• [TASK DETAILS] Every line in the data must be transcribed exactly.

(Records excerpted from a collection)
******************************
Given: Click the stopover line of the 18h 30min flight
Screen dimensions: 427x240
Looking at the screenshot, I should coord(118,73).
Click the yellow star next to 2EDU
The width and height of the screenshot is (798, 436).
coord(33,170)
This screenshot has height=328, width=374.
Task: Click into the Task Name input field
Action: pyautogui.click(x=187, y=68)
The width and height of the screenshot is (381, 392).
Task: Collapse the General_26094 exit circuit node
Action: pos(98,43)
******************************
• [SOLUTION TO THIS EXERCISE]
Given: Click the stopover line of the 18h 30min flight
Screen dimensions: 427x240
Looking at the screenshot, I should coord(118,73).
Click the yellow star next to 2EDU
The width and height of the screenshot is (798, 436).
coord(33,170)
This screenshot has height=328, width=374.
Task: Click into the Task Name input field
Action: pyautogui.click(x=187, y=68)
The width and height of the screenshot is (381, 392).
Task: Collapse the General_26094 exit circuit node
Action: pos(98,43)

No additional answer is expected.